Tunesien-Delegation zu Besuch
- Ort:
- Potsdam
- Lesedauer:
- 1 MIN
Im Rahmen des bilateralen Jahresprogrammes besuchte eine Delegation der tunesischen Streitkräfte das Zentrum für Militärgeschichte und Sozialwissenschaften der Bundeswehr (ZMSBw). Im Anschluss besuchen die beiden Offiziere das Militärhistorische Museum der Bundeswehr in Dresden und Königstein.
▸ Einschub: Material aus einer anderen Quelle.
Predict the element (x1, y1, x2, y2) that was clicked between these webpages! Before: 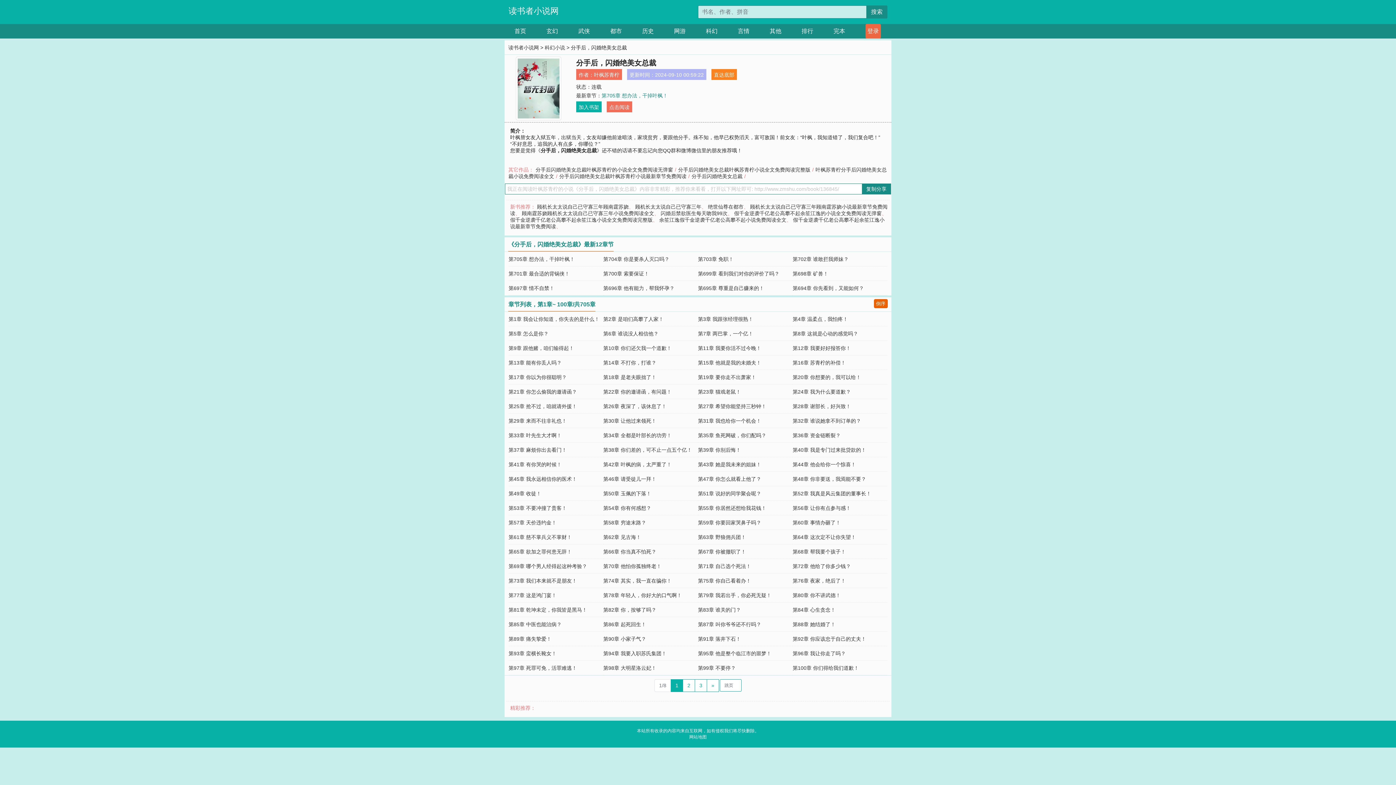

Die tunesische Delegation mit Begleitung im Foyer der Villa Ingenheim
ZMSBwAuf den Empfang der tunesischen Delegation durch Kommandeur Oberst Dr. Lange folgte ein Vortrag über die Aufgaben und den Auftrag des ZMSBw. Anschließend führte die Delegation fachliche Gespräche mit Dr. Peter Lieb aus dem Verteidigungsministerium über den Afrikafeldzug der Wehrmacht unter General Rommel und Oberst von Stauffenberg. Nach einem gemeinsamen Mittagessen stellte Dr. Magnus Pahl aus dem ZMSBw in einer Präsentation das Museums- und Sammlungswesen der Bundeswehr vor. Im Anschluss besuchten die tunesischen Offiziere die Bibliothek des ZMSBw: eine in Deutschland einzigartige Spezialsammlung militärhistorischer Fachliteratur. Ziel des tunesischen Besuches und der internationalen Kooperation ist es mehr über das jeweilige Verständnis für militärhistorisches Arbeiten zu erfahren. Dazu werden die Grundlagen der Zusammenarbeit für den Erfahrungsaustausch in den Bereichen der Militärgeschichte und des Museumswesen gelegt.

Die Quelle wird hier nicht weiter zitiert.